Written task | Put this sentence from the concert review below into Spanish: "There’s eight of them on stage and they produce a big sound."

** START OF Document section **

Skerryvore started out on the Hebridean Isle of Tiree as a trad band 19 years ago, and have won awards for their trad playing. The name is from a small Hebridean island that is even more remote than Tiree.

These days they still play trad instruments—pipes, whistles, accordions, fiddles—but with an electric core of bass, drums, guitar and keyboards. There’s eight of them on stage and they produce a big sound.

And the Heartland Festival had been a pretty demure affair until then: people sitting in folding chairs, polite applause after numbers, a quiet hum of chatter. Skerryvore certainly got the audience on their feet, pretty much immediately.

The thing is, there are two versions of Skerryvore. The first does stadium crowd pleasers, channelling their inner Simple Minds. These songs are mostly written by their guitarist, Alec Dalglish. And frankly, they’re pretty good at this. Songs like Happy to be Home, which they recorded with Sharon Shannon, or Take My Hand, from their 2018 record Evo, which they played here as part of their encore, would sit well in any band’s set.

** END OF Document section **
** START OF Raw records **

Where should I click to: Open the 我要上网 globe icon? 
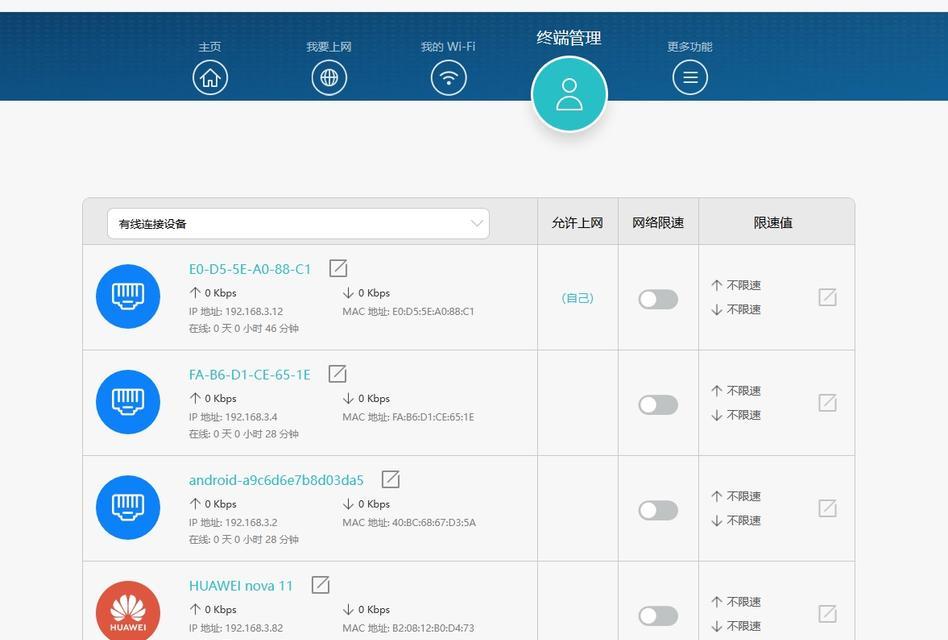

** END OF Raw records **
** START OF Raw records **

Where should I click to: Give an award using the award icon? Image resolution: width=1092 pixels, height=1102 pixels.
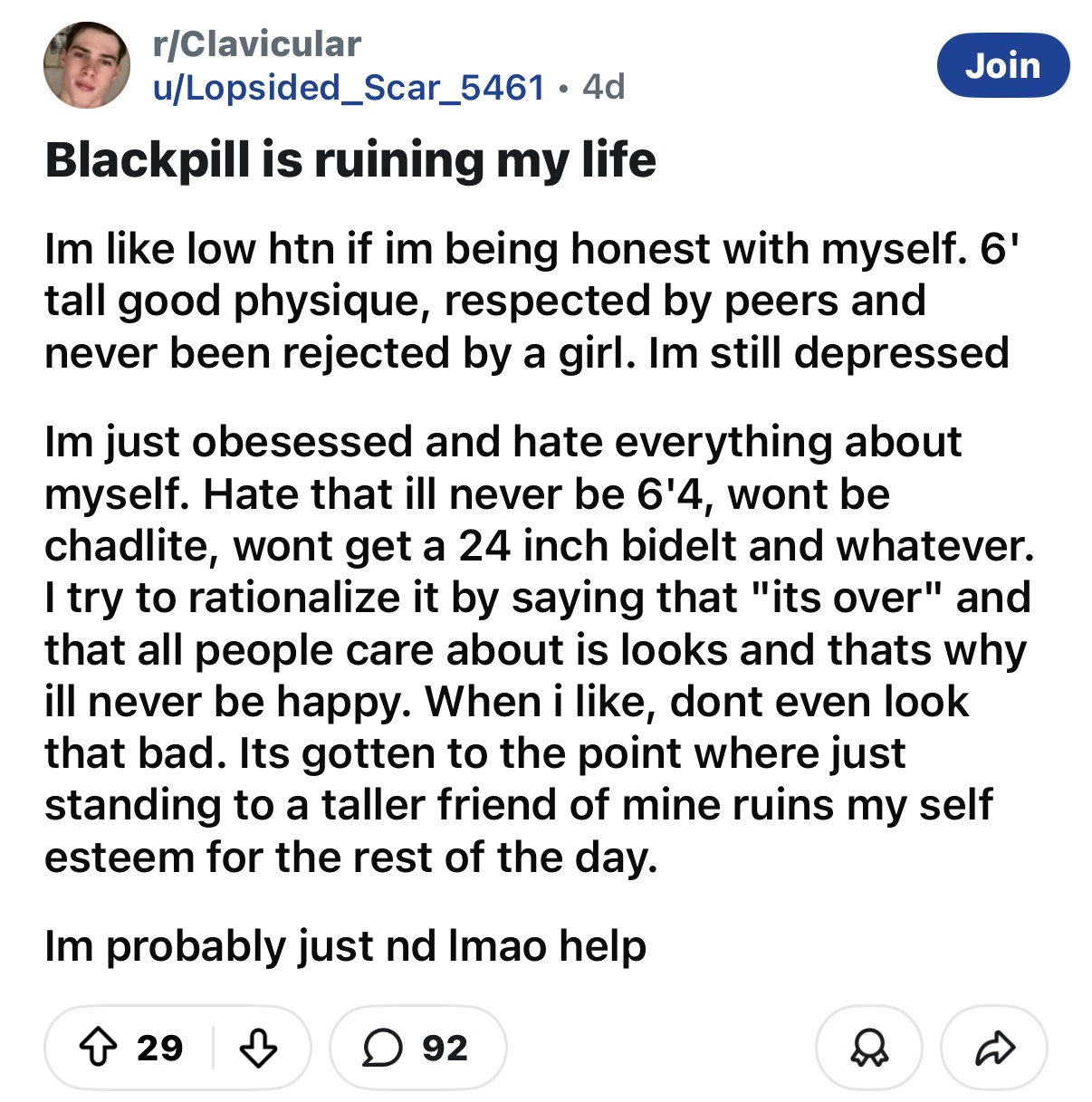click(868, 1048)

** END OF Raw records **

Answer to the problem | Son ocho en el escenario y producen un sonido potente.